Screenshot grounding data
━━━━━━

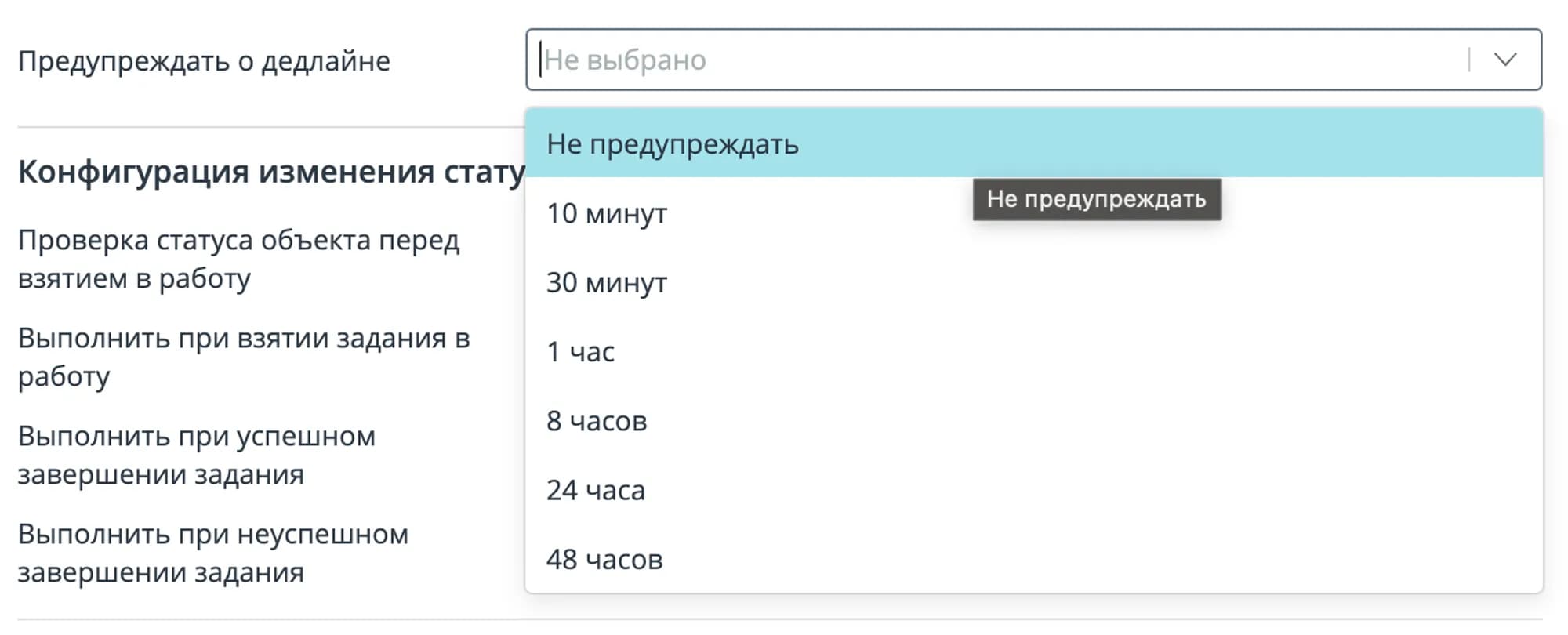Viewport: 1568px width, 635px height.
Task: Select the highlighted 'Не предупреждать' option
Action: (x=674, y=143)
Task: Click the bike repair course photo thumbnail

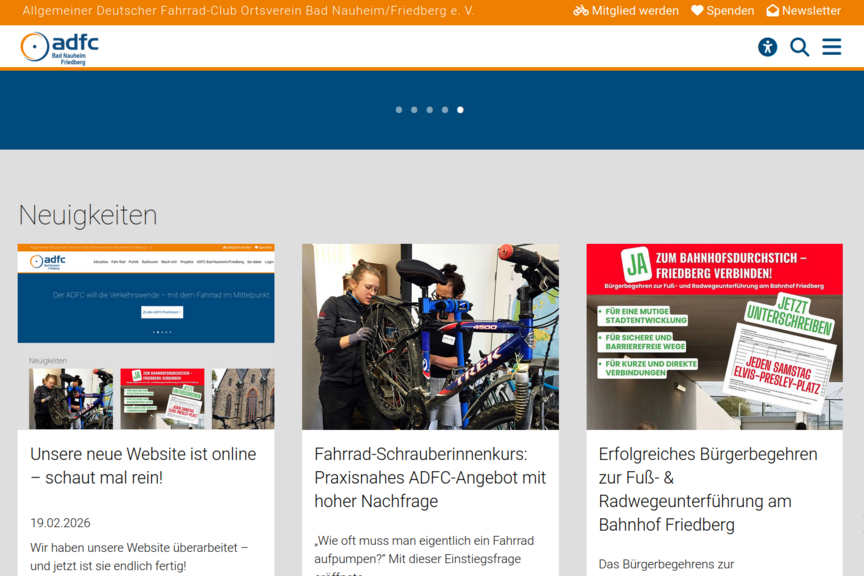Action: click(x=429, y=337)
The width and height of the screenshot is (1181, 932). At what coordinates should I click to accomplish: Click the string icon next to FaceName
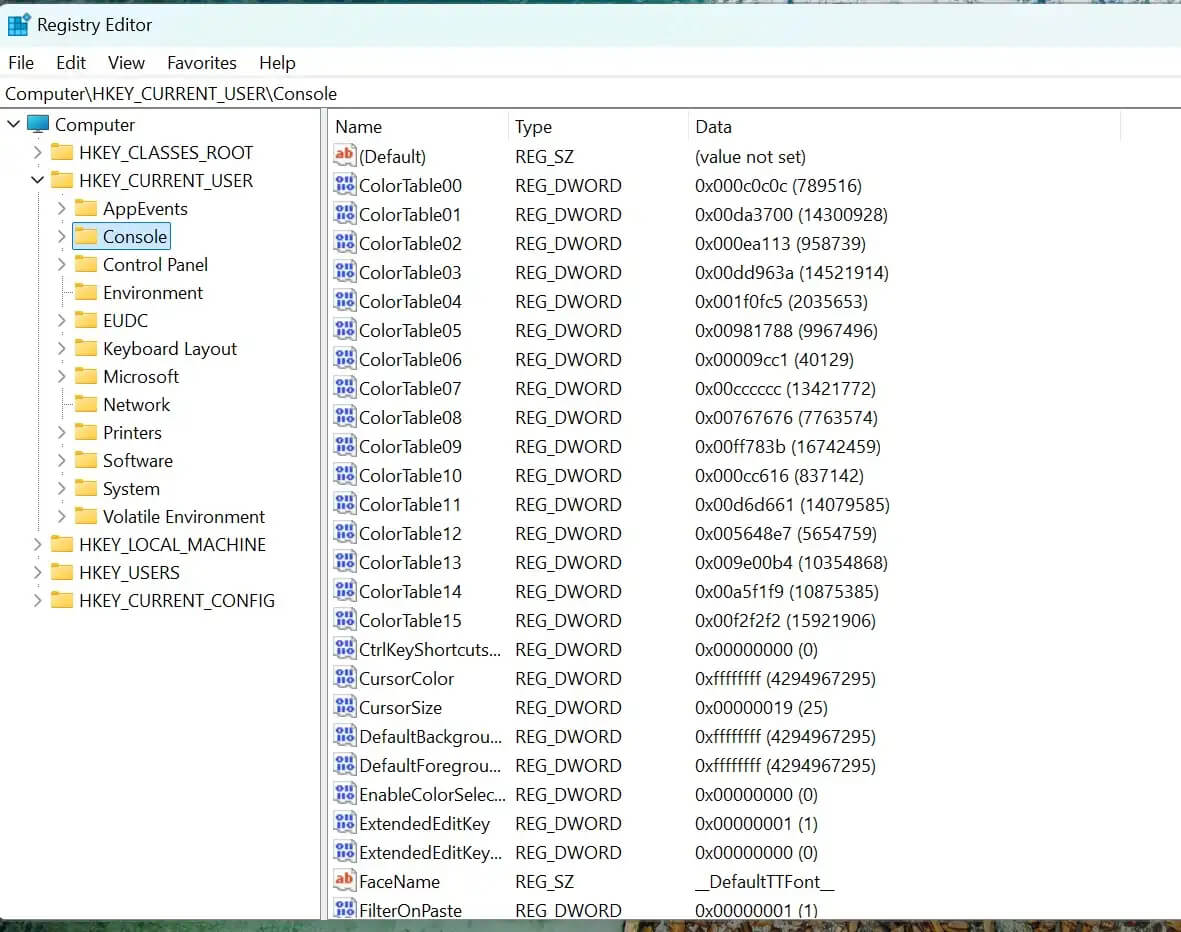tap(345, 881)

━━━━━━

WHAT THIS TASK INVOLVES —
Leave the pictures aside and transcribe only the lines from the one holding "Task: Click the" through the final line of the records above.

COMPLETED TASK —
Task: Click the bike repair course photo thumbnail

Action: click(x=429, y=337)
The width and height of the screenshot is (1181, 932). At what coordinates should I click to accomplish: Click the string icon next to FaceName
tap(345, 881)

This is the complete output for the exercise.